Client browser information - Language, plug-in versions, screen resolution.
Overcomes the problem of not having access to the server log files - analytics environment may be hosted distant from the sites being measured.
Tag instrumentation can be included in flash applications.
Can track on-page events in dynamic (DHTML/AJAX/HTML 5) applications.
Can track clicks on outbound links.
Search engine Robots/Spiders don't (usually) request the tags - so there's less data-quality issues to worry about.
Page Tag Drawbacks
If tag fails to load, the page may load with errors.
Tags must be added to every page. No tags = no data.
Vendor lock-in because the tags are usually proprietary and you may not have access to the raw data.
Vendor-hosted tagging may not be located in your country - introducing the possibility of privacy / data protection issues.
Not all resources may be tagged, PDF files for example. The PDF standard does allow JavaScript / ECMA Script in PDF files, but it is usually not reliable and typically people tag the link to the PDF, rather than the PDF itself.
You can't reliably track search engine robots and spiders.
Mitigating Page Tag Drawbacks
Technologies exist to allow for the automated insertion, validation and management of page tags which reduces the cost of deployment and maintenance.
Some page tags, like those used for the NetInsight web analytics software, give you all the advantages of any other tagging solution, but also allow historical data to be stored and re-processed.
Page tags may be hosted in your environment - tagging does not necessarily imply vendor-hosted
Log File Benefits
Captures Robot/Spider and RSS reader activity, useful for tracking click fraud, bots and understanding how your site is being indexed.
The web server will always produce logs if the server is operational
Log files capture web server errors and page redirects
Can confirm the loading of files such as pdf documents
No vendor lock-in as you can load log files into any log analyser
Log File Drawbacks
Tedious to filter out all robot/spider activity
No client browser information logged (other than the User Agent string)
No analysis of intra-page activity
Cookies (for visitor identification) must be managed by the web server / your application
Mitigating Log File Drawbacks
Log file analysis tools (such as NetInsight) have a comprehensive list of Robots / Spiders to isolate (not necessarily exclude as the data may have value, but separated from the Human/Visitor activity)

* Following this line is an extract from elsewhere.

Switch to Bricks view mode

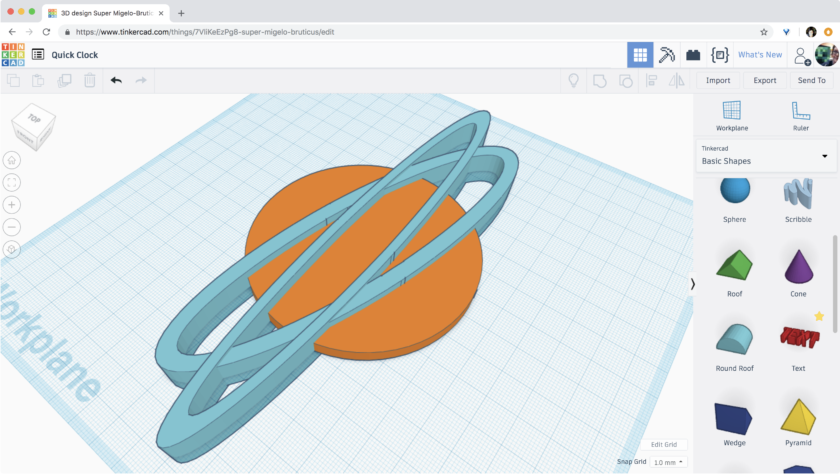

While it is more effort to set-up at the outset, the options for setting visitor identification cookies are broader than with page tags - for example setting 3rd-party cookies to track (as much as is possible) cross-domain activity.
Other options
Tags and logs aren't the only options, there are many variations and options that may prove useful - most notable would be the active (tag/content inserting) or passive (wire-sniffing) options. Generally these are provided as a separate device, either as an appliance in your environment, or, potentially, hosted by a third-party. Providing these data collection solutions provide data in a 'reasonable' format then the data can probably be loaded by any analytics package. Of course NetInsight can read many different formats of data and we have worked with several of the providers of these sorts of solutions to present the data that they record.
Ideal Approach
From a data-quality perspective, hosting simple page tag collection yourself and loading both the tag-based data, as well as the traditional web server log file-based data will give the best results, without limiting your options. Of course the cost and complexity of this solution may outweigh the benefits, so compromises may be necessary. What is clear is that (at the moment at least) that there is no clear-cut 'right' answer for everyone.